Limitations & Outlook
Improve ASR Model
Due to time constraints, I selected the first phoneme recognition model that I found on Hugging Face. With more time, one could
- Experiment with different checkpoints at Phoneme Recognition Models - Hugging Face
- Adapt OpenAI's Whisper model on phoneme recognition/transcription by simply changing the tokenizer to handle the new vocabulary (the set of phonemes), and fine-tuning th model on an (audio, phoneme) dataset with an appropriate metric. See openai/whisper · Phoneme recognition for a short discussion about it.
- Employ a model like m-bain/whisperX: WhisperX and possibly fine-tune it, to achieve word-level timestamps & diarization.
- Also, a probabilistic approach could be used to inform about transcription confidence and adjust/omit feedback according to it
Further, the output of the ASR model could be enhanced by grouping phonemes (to allow for better world-level feedback and alignment) and also adding better prosodic/suprasegmental support.
Improve LLM prompt
Again due to time constraints, I created a single prompt template. Further prompt engineering and metaprompting could
- Reduce hallucinations
- Create a more didactically sound feedback, e.g. divided in different feedback sections like
- Place. The place of articulation is where a sound is made.
- Manner. The manner of articulation is how a sound is made.
- Voicing. Voice or voicing refers to the vibration of the vocal folds.
- Recommend fitting exercises and content of babbel.com
Improve UI/feedback time
The LLM response currently takes some time. Among many ways to tackle this problem, one could:
- Stream the response for immediate feedback and better UX
- Use clever caching for immediate responses
- Collect several attempts, and only provide the LLM feedback on an aggregate of attempts (for example in a dedicated pronounciation trainer section)
Personalization
The personalization is very limited as it only looks as l1 and l2 of the learner. We could further:
- Compare the current attempt with previous attempts in order to show progress/regress. This could be especially motivating if learner is still far from a perfect pronunciation, but steadily improves.
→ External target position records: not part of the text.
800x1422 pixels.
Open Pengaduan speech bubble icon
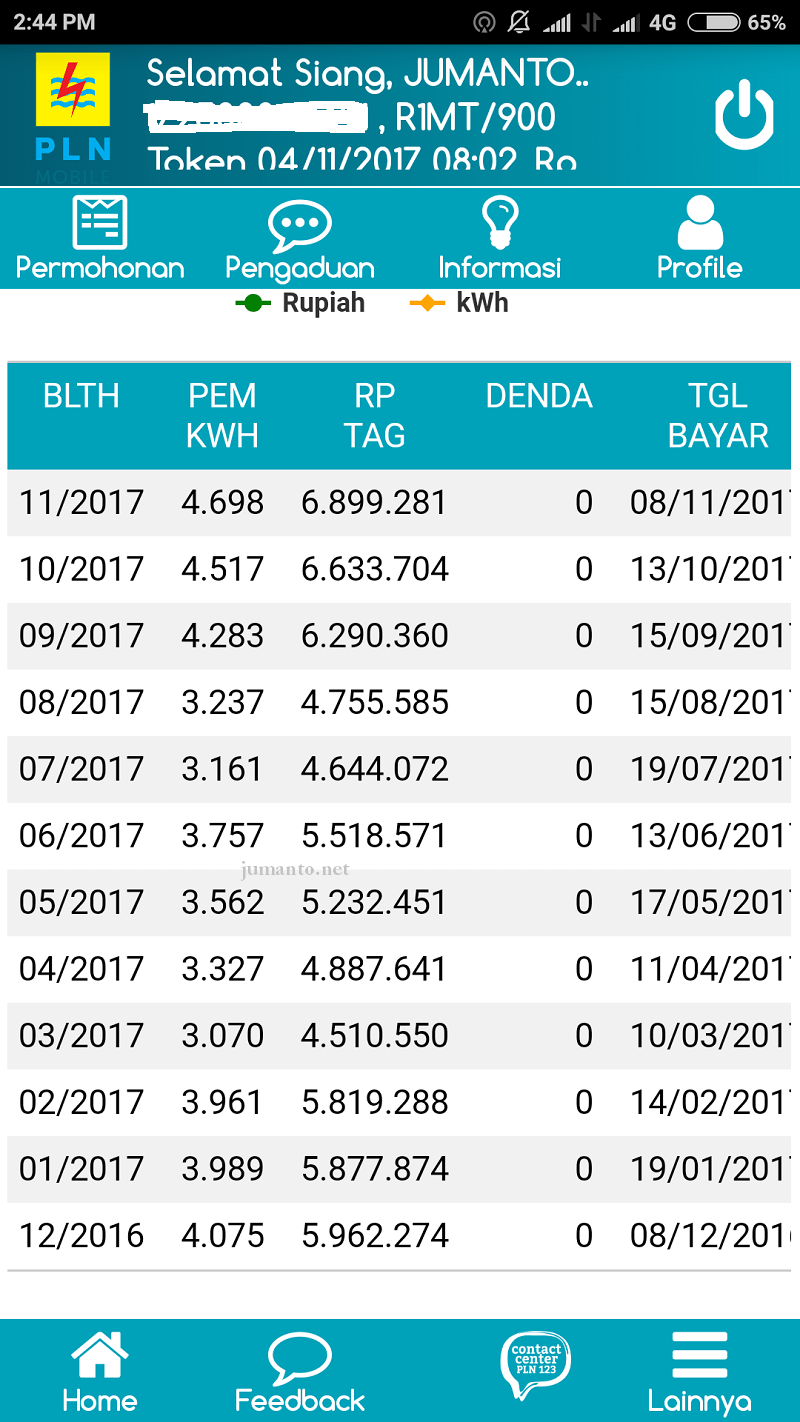coord(300,225)
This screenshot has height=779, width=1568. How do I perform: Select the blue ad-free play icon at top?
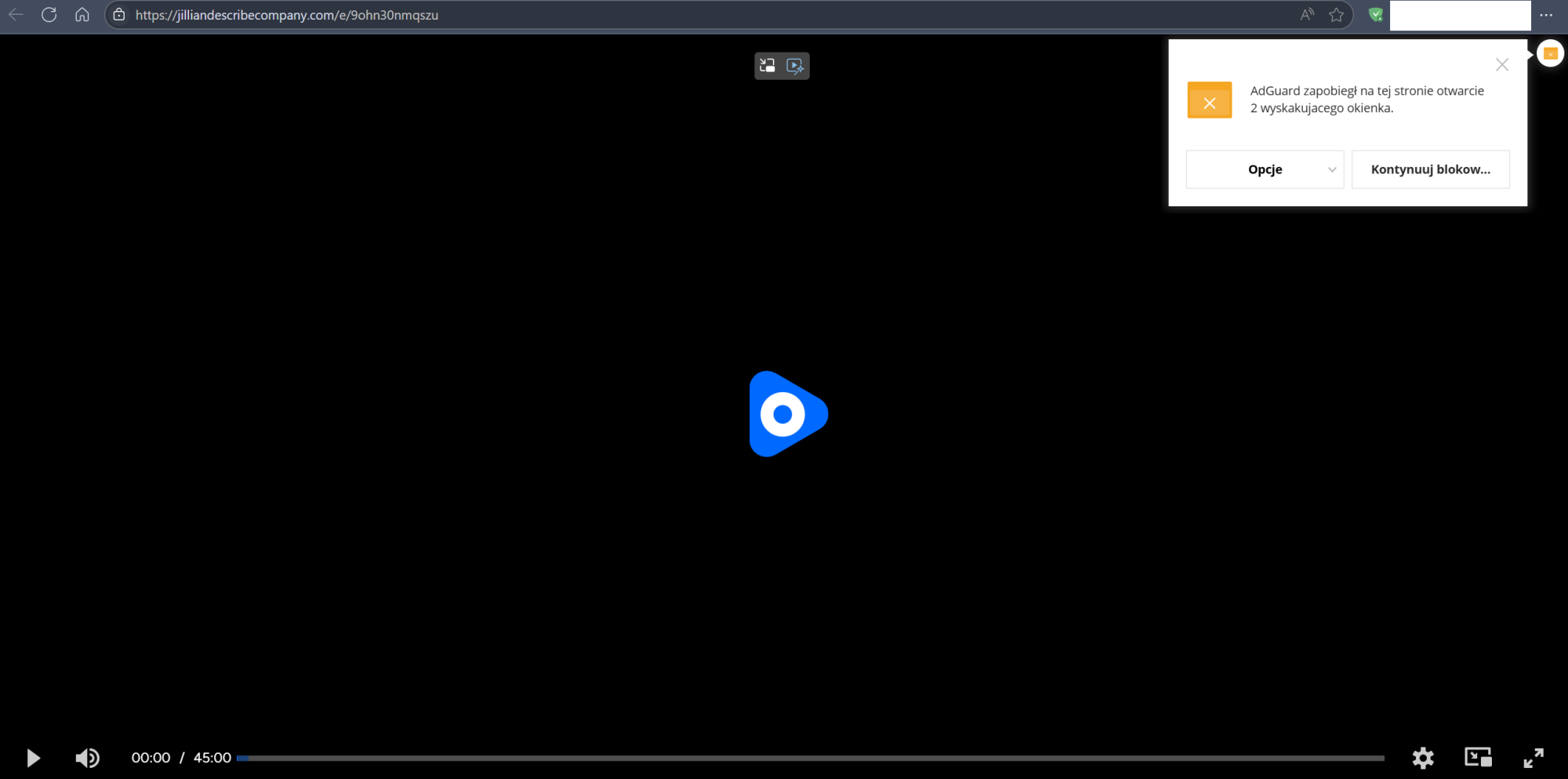[796, 66]
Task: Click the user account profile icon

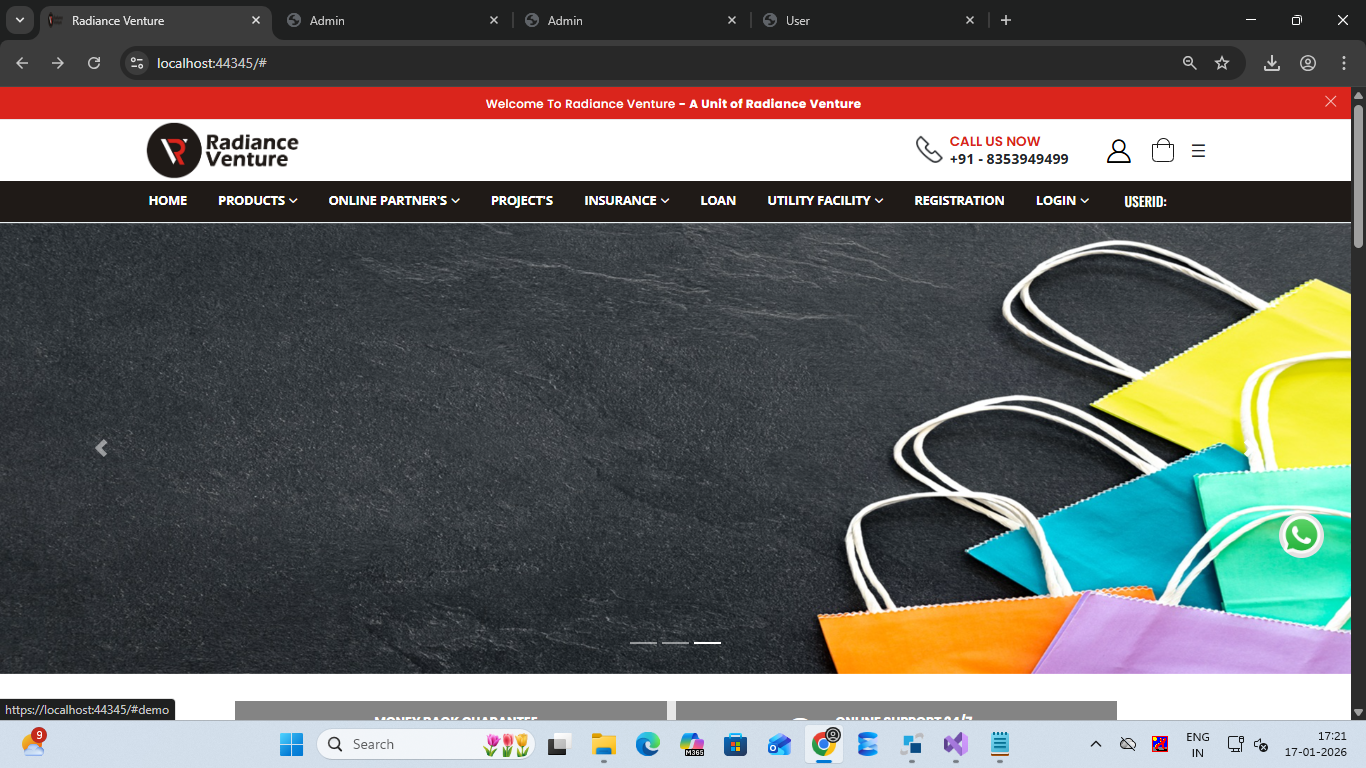Action: (x=1118, y=151)
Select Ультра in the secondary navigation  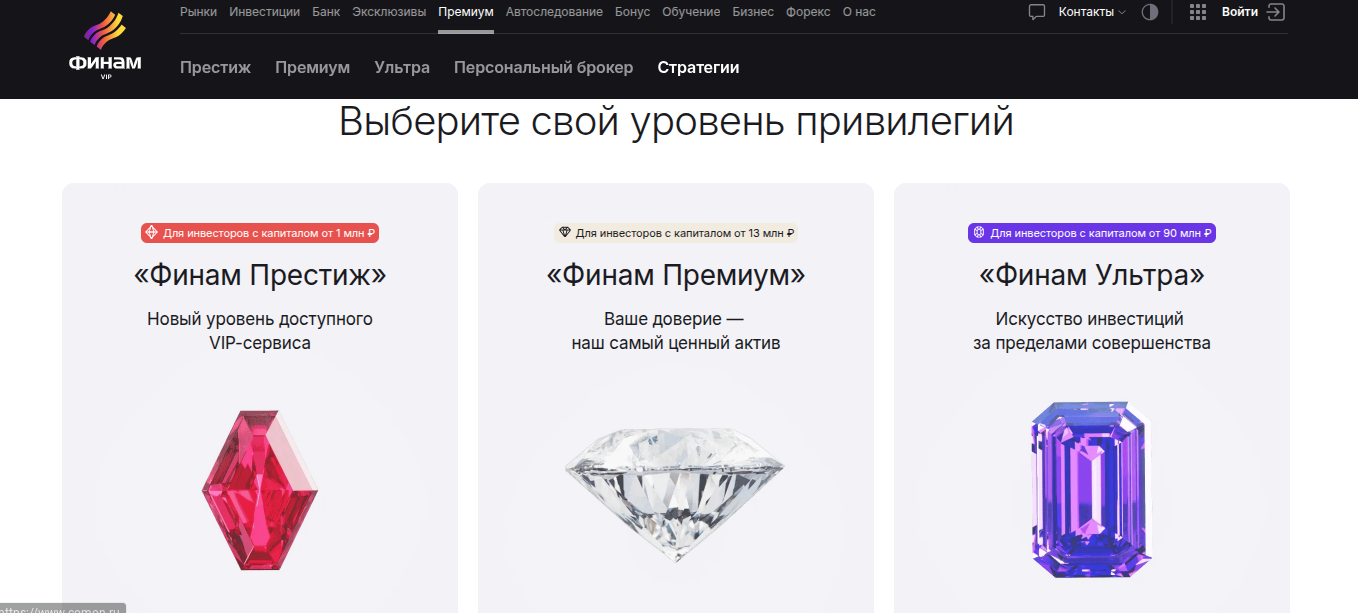click(402, 67)
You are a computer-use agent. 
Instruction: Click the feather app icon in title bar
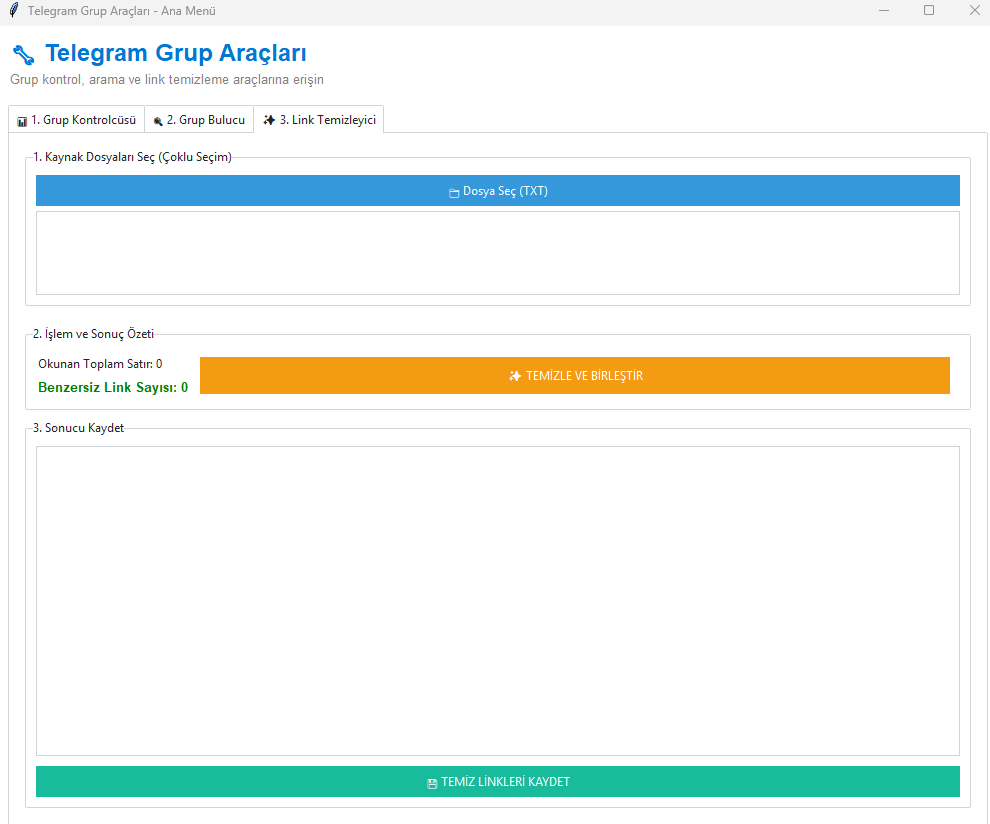click(13, 11)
- Include additional learner information, like preferences and proficiency, etc.
Alternative phoneme-based feedback
- Instead of, or complimentary, to employing an LLM for advanced and personalized feedback, we could provide scores and feedback based on a distance measure between phonemes.
- Among a variety of possible distances, a simple starting point could be a 3-D distance of the place of articulation (where the sound is made).